Definition
The automatic push-pull force meter is a precision instrument that integrates mechanical loading, sensor measurement and automatic control functions, which is mainly used to determine the mechanical properties parameters of materials or components in the push and pull directions, such as maximum thrust, pull force, peeling force, insertion and unplugging force, etc. It replaces traditional manual operation through automated programs, realizes precise control of the testing process and efficient data collection, and is widely used in quality inspection and R&D links in electronic manufacturing, packaging materials, auto parts, connectors and consumer goods.
Principle
The core working principle of the automatic push-pull force gauge is based on Newton's laws of mechanics and sensor technology. The instrument is usually composed of a drive system, a force value sensor, a displacement detection unit and a control system. The drive system (such as servo motor) drives the test fixture to apply a linear load of push or pull to the sample; force value sensors (often using strain gauges or piezoelectric sensors) convert mechanical signals into electrical signals in real time; Displacement detection units (e.g., raster encoders) synchronously record test travel. The control system coordinates actions according to the preset program, collects force and displacement data, and calculates peak force, average force and other indicators through built-in algorithms. Its basic mechanical relationship can be expressed as:
F = k · Δx
where F is the measured force value, k is the calibration coefficient of the sensor, and Δx is the change of electrical signal corresponding to the deformation of the sensor. The instrument ensures the reliability of the measurement results by regularly calibrating the accuracy of the K value.
Measurement method
Measurements of fully automated push-pull force gauges usually follow a standardized testing process. First, the adaptation fixture is selected according to the characteristics of the sample and installed and fixed. Subsequently, the test parameters are set on the control interface, including test speed, stroke limit, sampling frequency and trigger conditions. After starting the test, the drive unit applies the load at a set speed and the sensor collects force-displacement data synchronously. After the test, the system automatically calculates and outputs key results such as maximum force value, fracture point force value, or force value at a specific stroke. Some instruments support complex modes such as cyclic testing and multi-stage testing, and can generate force-displacement curves for further analysis. During the measurement process, attention should be paid to the influence of ambient temperature and vibration, and it is recommended to operate under stable conditions.
Influencing factors
The accuracy of the measurement results is influenced by several factors. In terms of instruments, the accuracy level of the sensor, the calibration period, the positioning accuracy of the drive system, and the sampling frequency of the control system all have a direct impact on data reliability. In terms of samples, the clamping method, centering state, sample shape and material uniformity may lead to uneven stress distribution. In the test parameters, too fast loading speed may introduce dynamic errors, while too slow is susceptible to environmental disturbances. Environmental conditions such as temperature fluctuations can cause sensor drift, and mechanical vibration can interfere with signal acquisition. The operator's fixture installation standardization and parameter setting rationality are also important factors. Therefore, standardized operating procedures and regular maintenance are the basis for ensuring measurement consistency.
Applications
Automatic push-pull force gauges have a wide range of uses in industrial testing and research and development. In the electronics industry, it is used to test connector insertion and unplugging force, button switch feel force, chip soldering strength, etc. In the field of packaging, it can measure sealing properties such as package peeling force and cap opening force. In the automotive industry, it is often used to evaluate the durability of wiring harness connectors and switch assemblies. The consumer goods industry is mostly used to test the mechanical properties of accessories such as zippers and Velcro. Additionally, in materials research, the instrument can be used to evaluate the interfacial bonding forces or mechanical properties of microstructures in composite materials. Its automation features are particularly suitable for batch inspection and quality control in production lines, improving testing efficiency and data comparability.
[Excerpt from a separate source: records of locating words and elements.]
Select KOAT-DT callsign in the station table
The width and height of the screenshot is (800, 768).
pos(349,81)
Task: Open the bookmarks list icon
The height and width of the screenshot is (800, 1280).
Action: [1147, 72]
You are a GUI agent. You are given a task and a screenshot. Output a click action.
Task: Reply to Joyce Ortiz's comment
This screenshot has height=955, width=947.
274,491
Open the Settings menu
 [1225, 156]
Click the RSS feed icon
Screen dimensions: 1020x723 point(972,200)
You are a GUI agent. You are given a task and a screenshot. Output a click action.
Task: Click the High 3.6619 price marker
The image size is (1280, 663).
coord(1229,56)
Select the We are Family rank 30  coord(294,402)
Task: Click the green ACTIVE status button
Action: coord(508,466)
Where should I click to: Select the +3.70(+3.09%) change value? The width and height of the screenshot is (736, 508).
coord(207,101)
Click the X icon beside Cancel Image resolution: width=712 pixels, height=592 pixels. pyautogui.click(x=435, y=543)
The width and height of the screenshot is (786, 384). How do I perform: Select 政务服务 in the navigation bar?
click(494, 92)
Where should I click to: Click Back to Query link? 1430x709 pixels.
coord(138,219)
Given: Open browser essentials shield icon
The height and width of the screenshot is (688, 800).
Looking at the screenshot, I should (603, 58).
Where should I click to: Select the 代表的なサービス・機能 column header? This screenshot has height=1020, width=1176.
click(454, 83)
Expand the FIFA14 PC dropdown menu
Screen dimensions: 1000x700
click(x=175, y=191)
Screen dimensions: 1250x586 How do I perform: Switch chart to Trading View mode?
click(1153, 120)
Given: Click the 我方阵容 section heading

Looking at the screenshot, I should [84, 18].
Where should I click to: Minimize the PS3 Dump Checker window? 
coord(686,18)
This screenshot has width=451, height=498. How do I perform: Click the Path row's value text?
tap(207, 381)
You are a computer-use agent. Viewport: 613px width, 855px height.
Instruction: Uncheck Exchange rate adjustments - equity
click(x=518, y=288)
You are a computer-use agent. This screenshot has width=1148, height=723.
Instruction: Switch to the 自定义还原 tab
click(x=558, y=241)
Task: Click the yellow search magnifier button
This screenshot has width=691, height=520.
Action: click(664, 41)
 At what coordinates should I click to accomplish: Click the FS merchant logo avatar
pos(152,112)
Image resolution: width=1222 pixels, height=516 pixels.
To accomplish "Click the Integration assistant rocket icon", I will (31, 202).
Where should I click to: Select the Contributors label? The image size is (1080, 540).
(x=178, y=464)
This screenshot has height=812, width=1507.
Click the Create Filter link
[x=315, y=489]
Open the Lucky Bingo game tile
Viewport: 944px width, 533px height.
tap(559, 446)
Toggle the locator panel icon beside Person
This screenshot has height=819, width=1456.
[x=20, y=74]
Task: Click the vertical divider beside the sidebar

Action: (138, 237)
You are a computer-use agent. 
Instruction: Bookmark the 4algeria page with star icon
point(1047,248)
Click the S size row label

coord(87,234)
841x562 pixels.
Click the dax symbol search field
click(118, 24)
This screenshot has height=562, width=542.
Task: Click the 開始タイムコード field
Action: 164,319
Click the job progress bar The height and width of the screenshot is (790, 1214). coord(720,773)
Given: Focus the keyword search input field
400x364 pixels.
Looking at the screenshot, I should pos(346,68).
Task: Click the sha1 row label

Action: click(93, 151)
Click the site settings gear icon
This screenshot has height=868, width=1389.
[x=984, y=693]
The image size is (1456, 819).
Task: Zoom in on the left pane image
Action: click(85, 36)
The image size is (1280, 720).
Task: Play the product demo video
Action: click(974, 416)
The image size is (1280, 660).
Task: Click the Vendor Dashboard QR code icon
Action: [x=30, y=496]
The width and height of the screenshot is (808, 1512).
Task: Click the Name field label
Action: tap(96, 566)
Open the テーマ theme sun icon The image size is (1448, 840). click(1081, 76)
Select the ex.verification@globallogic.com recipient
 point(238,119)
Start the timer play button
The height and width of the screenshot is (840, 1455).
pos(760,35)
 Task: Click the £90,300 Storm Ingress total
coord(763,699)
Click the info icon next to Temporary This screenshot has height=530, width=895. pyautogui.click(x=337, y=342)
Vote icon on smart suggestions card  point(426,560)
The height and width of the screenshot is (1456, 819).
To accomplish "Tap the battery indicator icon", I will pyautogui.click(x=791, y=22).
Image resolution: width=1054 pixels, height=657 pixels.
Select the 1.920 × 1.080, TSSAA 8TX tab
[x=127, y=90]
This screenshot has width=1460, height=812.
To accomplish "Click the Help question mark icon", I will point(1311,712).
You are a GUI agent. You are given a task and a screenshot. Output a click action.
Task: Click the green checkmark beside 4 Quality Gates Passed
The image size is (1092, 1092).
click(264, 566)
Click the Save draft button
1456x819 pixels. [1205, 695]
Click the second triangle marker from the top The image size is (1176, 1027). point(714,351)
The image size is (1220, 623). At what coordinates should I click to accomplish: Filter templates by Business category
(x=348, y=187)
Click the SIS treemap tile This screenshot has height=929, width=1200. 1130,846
Key points to consider when selecting
Choosing a fully automatic push and pull force timing requires comprehensive consideration of technical parameters and application requirements. The measurement range should cover the expected force value of the sample to be tested, usually with an appropriate margin. Resolution and accuracy meet the requirements of relevant industry standards. The stroke length needs to match the displacement requirements of the sample test. The test speed range should be adapted to the standard test conditions for different materials. Fixture compatibility and customizability are key to accommodating a wide variety of samples. Automation features such as program control, data export interfaces, and software analysis capabilities affect integration efficiency. In addition, the structural rigidity, long-term stability and ease of maintenance of the instrument are also important considerations in practical use. It is recommended to refer to the requirements of international standards (such as ASTM, ISO) or industry specifications for test methods to ensure that the instrument's functions comply with the standard specifications.